%%

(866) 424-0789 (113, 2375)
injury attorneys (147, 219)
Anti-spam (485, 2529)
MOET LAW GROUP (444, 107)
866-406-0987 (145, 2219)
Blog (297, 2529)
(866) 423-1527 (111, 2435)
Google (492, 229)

%%

**Task instructions:**
Every line of the records above needs to be given again exactly.

**Solution to this task:**
(866) 424-0789 (113, 2375)
injury attorneys (147, 219)
Anti-spam (485, 2529)
MOET LAW GROUP (444, 107)
866-406-0987 (145, 2219)
Blog (297, 2529)
(866) 423-1527 (111, 2435)
Google (492, 229)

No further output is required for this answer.